O financiamento público exclusivo e a organização de lista transparente com alternância de sexo e respeito a critérios étnicos e raciais é a melhor proposta para mudar esta realidade. O financiamento público exclusivo, quem deve financiar a política é o recurso público e não o privado, isso possibilita uma igualdade maior nas disputas eleitorais, diminuindo o peso do poder econômico. Além disso, possibilita a inclusão dos subrepresentados mencionados acima, que em boa parte estão nessas condições por não ter “quem pague a conta”. A lista pré ordenada definida de forma democrática e transparente pelos partidos ( tem que ter normas para este fator e punição para quem não cumprir) tende a fortalecer o processo eleitoral como momento de debate sobre propostas e não de personalidades como é hoje. Com a lista, cada eleitor/a saberá em quem votou podendo cobrar diretamente ao contrário de como funciona hoje que o cidadão não sabe quem elegeu com o seu voto.

Mas precisamos pensar punição para quem descumprir essas regras e não pode ser punições brandas como são hoje. O não respeito a essas normas pode ocasionar desde o cancelamento ou suspensão temporária de registro do partido e do repasse do fundo partidário; da não diplomação ou cassação dos eleitos pelo partido infrator ( de toda a lista) e, no caso dos doadores, da proibição de estabelecer qualquer relação financeira/comercial com a união, estados e municípios e suas empresas, sejam estatais ou de economia mista e autarquias. No caso de pessoa jurídica – empresas – ter a responsabilização da pessoa jurídica e não apenas dos seus dirigentes.

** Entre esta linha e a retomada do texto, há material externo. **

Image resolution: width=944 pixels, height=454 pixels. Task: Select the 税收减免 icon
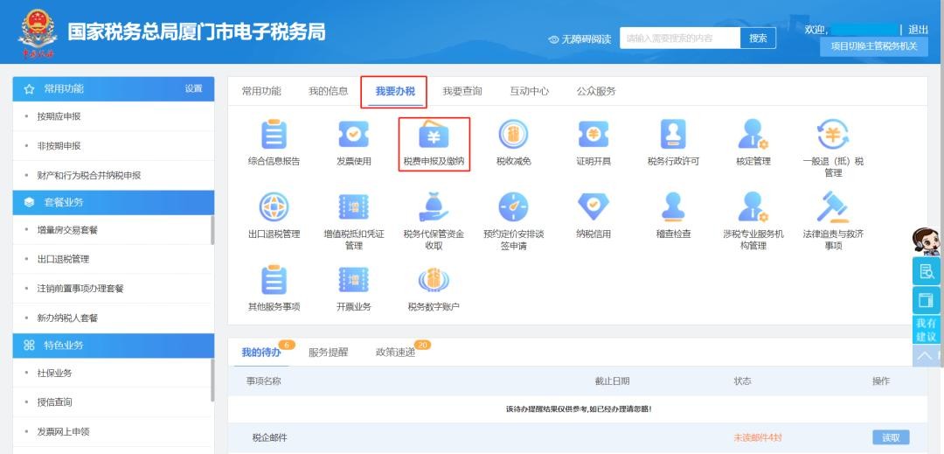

As propostas apresentadas acima têm aceitação dos partidos e do parlamento? Ainda é cedo para afirmar qualquer coisa em relação à isso. Pelos debates que se teve, tanto na comissão do Senado Federal quanto da Câmara dos Deputados, ambas formadas para discutir o tema, se tem uma compreensão que é necessário ir além do sistema eleitoral. Que é preciso simplificar a Iniciativa Popular, mas não passa disso. Pensar em instrumentos que limitem o poder da representação, isso é visto como quase um golpe para a maioria dos parlamentares. No que se refere ao sistema eleitoral, as preocupações estão mais voltadas a questão do financiamento. Corremos o risco, se não tiver pressão popular, de reformar para manter tudo igual: as mesmas práticas políticas, os mesmos grupos, as mesmas famílias, os mesmos, os mesmos, os mesmos.

O mesmo desconforto e indignação que gerou a Plataforma em 2004 deve ter toda a sociedade com esta possibilidade de reforma política que o parlamento quer aprovar. A Iniciativa Popular é um instrumento poderoso e oportuno para dar um basta nesta forma de se pensar e fazer política, onde os interesses pessoais e de grupos de interesses estão acima do bem da sociedade e da nação Brasileira.

 

Fonte: Revista Caros Amigos

José Antonio Moroni é filósofo, membro do colegiado de gestão do Instituto de Estudos Socieconômicos (INESC) e da Plataforma dos Movimentos Sociais pela Reforma do Sistema político.